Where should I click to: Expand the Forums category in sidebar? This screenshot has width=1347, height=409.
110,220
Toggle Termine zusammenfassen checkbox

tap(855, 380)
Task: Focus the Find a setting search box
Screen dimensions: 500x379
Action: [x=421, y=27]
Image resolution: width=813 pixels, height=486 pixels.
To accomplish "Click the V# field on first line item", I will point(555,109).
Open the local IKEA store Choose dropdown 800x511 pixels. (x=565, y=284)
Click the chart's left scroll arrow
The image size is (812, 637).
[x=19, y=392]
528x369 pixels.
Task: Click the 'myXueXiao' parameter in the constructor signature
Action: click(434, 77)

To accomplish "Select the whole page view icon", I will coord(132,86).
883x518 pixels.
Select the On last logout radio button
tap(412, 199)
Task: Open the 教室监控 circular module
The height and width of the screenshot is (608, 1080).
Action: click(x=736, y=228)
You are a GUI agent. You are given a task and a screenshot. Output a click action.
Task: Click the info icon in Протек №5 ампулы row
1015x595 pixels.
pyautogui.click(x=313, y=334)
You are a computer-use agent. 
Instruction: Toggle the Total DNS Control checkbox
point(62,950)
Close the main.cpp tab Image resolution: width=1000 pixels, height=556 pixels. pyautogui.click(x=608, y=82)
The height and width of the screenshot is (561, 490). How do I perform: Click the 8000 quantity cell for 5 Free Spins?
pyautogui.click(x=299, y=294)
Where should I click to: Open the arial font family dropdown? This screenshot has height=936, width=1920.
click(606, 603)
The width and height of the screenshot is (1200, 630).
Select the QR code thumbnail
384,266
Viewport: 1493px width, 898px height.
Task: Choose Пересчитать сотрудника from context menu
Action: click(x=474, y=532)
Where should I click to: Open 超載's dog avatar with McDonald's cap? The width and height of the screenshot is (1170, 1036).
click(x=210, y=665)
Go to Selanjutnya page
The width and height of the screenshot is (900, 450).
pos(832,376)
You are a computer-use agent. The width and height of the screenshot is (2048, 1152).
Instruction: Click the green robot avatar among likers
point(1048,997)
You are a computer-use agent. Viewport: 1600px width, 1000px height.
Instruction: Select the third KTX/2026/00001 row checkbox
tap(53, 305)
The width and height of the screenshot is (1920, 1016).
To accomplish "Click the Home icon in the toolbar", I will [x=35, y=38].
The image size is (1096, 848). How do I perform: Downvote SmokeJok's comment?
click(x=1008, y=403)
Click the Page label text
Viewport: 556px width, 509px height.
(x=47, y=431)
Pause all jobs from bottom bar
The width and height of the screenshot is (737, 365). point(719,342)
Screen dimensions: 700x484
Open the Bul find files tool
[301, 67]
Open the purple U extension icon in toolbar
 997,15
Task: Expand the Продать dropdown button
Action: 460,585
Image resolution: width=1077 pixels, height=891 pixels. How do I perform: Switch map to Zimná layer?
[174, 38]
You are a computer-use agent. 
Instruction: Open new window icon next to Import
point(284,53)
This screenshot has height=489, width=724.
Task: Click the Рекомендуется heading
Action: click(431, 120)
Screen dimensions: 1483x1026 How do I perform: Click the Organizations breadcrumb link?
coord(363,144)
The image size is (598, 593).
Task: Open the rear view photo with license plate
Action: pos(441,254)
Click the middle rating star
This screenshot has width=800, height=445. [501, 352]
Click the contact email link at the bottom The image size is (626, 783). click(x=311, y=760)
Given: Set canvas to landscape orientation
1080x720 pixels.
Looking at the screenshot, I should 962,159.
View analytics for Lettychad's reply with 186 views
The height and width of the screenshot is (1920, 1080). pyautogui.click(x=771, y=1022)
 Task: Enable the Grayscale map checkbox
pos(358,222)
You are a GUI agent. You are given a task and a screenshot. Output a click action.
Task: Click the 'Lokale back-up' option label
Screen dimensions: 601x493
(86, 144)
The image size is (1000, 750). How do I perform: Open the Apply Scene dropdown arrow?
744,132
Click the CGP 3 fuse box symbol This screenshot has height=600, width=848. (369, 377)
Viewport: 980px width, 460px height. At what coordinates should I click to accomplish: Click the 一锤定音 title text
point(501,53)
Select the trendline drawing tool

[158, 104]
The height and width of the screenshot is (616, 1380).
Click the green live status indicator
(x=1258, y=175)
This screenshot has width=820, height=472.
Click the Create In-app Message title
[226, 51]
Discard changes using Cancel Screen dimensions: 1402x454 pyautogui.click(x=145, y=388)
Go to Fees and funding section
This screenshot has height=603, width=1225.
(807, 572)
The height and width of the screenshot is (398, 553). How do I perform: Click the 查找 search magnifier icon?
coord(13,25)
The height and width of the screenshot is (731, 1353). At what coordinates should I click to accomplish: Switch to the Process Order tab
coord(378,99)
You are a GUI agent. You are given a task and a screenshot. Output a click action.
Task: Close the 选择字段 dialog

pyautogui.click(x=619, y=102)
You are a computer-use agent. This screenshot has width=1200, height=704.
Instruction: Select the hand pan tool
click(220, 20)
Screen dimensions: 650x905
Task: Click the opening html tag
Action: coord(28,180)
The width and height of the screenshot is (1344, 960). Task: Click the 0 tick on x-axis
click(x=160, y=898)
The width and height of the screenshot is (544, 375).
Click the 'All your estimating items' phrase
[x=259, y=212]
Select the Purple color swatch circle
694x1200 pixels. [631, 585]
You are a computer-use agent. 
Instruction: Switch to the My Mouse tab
◇ ◇ ◇ ◇
** Directions **
Filter the entries above and return only the lines holding "will".

** Solution **
To accomplish "Click the V# field on first line item", I will point(555,109).
To accomplish "Select the whole page view icon", I will coord(132,86).
To accomplish "Click the Home icon in the toolbar", I will [x=35, y=38].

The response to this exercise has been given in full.